The messaging was wrong on Standardisation
The messaging was wrong on Standardisation
Right from the word go that exams were to be cancelled. Using teacher assessments and previous school exam mocks was always going to be messy. Add in standardisation exercise and it is as painful for the Government as it is for the candidates and their families.
The Government messaging on the exam process was poor. They should have accepted the mess and illustrated the universities flexibility into discerning case by case in the same breath. The one size fits all UCAS process clearly has failed at this hurdle.

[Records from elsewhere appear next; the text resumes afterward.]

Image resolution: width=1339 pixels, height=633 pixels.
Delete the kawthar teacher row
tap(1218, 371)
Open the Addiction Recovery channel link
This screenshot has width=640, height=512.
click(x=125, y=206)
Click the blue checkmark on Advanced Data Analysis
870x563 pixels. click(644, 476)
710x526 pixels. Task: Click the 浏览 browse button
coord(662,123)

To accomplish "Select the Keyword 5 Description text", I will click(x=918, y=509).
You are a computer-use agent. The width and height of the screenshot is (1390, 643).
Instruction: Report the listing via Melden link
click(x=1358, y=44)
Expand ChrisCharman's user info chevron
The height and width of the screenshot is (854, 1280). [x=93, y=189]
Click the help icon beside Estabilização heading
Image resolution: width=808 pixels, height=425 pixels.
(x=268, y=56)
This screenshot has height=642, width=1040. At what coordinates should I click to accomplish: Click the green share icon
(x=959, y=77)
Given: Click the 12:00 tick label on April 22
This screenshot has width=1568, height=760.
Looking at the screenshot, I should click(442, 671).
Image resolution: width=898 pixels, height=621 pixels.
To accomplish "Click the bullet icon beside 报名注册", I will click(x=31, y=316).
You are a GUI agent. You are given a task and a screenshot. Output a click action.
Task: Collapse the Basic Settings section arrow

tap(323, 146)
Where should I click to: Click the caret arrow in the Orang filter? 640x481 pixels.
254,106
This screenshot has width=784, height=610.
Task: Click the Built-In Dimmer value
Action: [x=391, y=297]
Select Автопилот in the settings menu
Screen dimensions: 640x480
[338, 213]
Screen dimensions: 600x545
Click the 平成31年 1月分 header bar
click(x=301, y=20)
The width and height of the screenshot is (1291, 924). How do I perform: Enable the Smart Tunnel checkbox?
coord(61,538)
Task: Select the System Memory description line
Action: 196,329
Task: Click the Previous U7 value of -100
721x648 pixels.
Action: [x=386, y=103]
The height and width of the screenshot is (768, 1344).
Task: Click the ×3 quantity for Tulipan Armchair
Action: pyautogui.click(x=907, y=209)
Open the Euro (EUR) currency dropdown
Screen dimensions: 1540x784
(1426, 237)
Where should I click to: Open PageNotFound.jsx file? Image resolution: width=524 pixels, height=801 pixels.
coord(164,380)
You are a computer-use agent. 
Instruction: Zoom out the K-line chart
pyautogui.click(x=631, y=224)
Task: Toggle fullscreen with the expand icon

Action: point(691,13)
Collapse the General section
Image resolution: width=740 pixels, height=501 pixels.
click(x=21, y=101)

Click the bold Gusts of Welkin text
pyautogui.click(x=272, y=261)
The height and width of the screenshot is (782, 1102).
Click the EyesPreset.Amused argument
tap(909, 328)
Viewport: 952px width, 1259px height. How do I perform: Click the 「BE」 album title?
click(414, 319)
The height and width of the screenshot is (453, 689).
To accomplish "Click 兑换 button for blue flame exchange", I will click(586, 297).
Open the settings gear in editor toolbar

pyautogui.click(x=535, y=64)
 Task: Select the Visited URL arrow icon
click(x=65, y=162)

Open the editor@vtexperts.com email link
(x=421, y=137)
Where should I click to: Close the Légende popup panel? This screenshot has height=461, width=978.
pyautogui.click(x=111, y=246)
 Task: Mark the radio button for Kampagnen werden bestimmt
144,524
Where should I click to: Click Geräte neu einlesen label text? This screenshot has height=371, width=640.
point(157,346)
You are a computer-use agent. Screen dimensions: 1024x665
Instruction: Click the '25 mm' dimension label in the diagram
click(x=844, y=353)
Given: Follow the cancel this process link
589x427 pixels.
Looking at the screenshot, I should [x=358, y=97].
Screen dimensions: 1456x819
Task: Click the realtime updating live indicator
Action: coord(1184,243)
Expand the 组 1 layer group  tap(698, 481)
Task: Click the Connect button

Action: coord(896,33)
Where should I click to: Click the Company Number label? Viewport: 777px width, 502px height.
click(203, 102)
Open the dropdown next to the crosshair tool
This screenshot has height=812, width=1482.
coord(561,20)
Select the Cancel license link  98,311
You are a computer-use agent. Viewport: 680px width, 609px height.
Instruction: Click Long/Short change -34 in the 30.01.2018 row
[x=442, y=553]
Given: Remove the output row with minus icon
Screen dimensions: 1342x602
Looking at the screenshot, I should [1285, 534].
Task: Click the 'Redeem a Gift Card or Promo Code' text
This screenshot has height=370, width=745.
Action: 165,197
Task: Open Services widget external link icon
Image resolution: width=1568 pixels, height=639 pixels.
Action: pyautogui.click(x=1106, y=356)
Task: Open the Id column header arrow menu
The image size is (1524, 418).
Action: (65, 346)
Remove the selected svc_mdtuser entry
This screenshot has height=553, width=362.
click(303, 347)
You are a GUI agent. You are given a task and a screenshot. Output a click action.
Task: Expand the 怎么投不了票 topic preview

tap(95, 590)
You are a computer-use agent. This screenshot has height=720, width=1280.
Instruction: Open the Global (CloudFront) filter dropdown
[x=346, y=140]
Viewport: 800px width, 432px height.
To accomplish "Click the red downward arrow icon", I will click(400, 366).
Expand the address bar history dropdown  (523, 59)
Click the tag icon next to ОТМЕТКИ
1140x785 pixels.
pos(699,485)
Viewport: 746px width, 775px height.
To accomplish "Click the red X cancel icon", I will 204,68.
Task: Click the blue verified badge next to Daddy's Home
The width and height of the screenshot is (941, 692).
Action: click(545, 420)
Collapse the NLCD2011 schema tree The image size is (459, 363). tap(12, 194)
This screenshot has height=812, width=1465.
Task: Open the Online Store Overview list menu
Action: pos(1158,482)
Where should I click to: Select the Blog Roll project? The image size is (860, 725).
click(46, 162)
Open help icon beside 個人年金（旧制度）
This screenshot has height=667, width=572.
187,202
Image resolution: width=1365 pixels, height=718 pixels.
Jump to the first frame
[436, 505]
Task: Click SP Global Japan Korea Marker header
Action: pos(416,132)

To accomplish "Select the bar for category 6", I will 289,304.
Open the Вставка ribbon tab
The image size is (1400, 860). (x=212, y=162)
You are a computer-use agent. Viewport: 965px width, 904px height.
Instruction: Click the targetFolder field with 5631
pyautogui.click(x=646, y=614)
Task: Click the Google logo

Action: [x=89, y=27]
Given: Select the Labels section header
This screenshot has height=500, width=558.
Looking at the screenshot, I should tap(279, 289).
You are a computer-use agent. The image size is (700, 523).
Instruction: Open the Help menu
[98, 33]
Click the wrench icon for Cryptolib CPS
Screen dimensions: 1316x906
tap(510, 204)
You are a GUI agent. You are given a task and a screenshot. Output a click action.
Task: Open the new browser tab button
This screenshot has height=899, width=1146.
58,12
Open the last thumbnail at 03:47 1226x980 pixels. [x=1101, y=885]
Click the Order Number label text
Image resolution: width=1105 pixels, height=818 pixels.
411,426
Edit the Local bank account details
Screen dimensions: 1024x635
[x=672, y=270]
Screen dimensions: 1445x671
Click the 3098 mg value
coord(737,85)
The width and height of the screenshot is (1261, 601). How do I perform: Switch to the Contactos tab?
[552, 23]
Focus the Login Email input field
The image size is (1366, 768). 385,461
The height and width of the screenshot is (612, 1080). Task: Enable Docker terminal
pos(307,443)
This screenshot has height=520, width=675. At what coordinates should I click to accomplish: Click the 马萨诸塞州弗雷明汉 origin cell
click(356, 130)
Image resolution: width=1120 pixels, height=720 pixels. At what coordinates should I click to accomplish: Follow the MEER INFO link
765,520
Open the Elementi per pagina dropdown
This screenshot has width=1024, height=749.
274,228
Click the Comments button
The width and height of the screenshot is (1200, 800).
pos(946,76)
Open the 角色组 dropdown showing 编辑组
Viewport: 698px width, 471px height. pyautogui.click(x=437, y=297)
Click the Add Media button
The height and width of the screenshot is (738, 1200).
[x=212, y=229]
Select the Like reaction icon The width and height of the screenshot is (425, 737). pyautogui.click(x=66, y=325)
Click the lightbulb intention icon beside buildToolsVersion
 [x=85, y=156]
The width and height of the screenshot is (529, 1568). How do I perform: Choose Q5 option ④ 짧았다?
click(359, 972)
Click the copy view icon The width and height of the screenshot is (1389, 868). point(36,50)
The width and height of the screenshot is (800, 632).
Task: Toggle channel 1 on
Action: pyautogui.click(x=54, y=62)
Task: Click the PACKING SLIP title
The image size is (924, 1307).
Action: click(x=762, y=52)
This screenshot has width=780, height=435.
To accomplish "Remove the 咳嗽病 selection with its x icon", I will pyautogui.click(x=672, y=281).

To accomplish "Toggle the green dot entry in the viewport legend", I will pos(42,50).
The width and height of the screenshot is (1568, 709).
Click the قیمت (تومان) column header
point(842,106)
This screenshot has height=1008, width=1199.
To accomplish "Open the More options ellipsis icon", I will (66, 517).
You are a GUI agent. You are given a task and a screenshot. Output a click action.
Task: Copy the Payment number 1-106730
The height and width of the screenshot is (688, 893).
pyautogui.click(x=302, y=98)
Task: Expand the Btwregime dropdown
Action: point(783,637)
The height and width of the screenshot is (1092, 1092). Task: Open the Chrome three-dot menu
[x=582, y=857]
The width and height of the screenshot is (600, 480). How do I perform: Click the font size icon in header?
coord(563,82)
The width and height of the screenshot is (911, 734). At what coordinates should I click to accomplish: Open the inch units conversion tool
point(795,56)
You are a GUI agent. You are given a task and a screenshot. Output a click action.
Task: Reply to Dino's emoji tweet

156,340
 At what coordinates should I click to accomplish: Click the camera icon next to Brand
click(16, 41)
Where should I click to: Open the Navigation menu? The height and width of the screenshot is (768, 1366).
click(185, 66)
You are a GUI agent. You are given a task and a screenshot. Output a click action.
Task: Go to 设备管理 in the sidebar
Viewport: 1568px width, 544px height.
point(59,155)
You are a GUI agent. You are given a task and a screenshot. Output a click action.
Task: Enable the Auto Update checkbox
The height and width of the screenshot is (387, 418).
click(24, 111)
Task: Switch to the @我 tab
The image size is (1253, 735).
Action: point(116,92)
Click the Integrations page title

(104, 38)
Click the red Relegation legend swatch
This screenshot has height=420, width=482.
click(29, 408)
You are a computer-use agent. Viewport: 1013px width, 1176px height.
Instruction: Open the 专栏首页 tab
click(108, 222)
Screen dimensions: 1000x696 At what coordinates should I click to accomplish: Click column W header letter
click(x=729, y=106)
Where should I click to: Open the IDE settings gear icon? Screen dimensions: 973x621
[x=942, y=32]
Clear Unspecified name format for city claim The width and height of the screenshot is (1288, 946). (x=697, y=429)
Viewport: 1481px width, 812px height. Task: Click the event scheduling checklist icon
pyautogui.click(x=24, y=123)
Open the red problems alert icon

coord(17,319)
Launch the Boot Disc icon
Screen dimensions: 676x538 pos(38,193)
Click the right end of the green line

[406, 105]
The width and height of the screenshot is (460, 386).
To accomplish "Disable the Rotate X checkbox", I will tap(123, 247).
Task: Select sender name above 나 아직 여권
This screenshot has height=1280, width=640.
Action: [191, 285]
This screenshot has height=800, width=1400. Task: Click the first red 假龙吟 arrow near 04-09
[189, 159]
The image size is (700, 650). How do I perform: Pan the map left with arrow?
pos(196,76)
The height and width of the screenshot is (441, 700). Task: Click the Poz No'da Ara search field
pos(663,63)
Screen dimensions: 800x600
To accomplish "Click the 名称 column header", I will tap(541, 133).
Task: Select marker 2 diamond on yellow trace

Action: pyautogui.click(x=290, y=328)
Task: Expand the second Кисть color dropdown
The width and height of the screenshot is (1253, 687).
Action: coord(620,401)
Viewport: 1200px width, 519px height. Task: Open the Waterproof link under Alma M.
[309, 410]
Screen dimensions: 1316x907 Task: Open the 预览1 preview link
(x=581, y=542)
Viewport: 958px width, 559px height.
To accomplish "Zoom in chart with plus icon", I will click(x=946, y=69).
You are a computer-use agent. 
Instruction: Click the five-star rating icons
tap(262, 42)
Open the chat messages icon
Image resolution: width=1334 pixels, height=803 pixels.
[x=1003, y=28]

If this isn’t a shot in the arm for radically over haul of exams then nothing will be. See here on the previous blog of the unintended consequences of cancelling exams.
Over 40 percent of exam results were down graded through this mysterious process of standardisation. This was always going to upset a lot of pupils, parents and schools.
The end result of the standardisation model that can't or isnt designed to predict outliers. An average inner city comprehensive loses both its unexpected high and low performers. The private and high achieving schools only loses its low performers.
What they should have said everything they used the word standardisation is the universities are now more flexible in their acceptance of candidates.
Ministers along with Ofqual’s Sally Collier would have known full well the mess this would have created. It did not need to happen.
The Exam House has always pressed for exams to be put on. The whole exam process is a form of social distancing while schools are empty. So the 4 weeks of exams could have been carried out with careful planning and sensible distancing.
Then pupils would have had their real marks while universities would have been wiser as to whom to accept.
Perhaps the whole UCAS should be scrapped?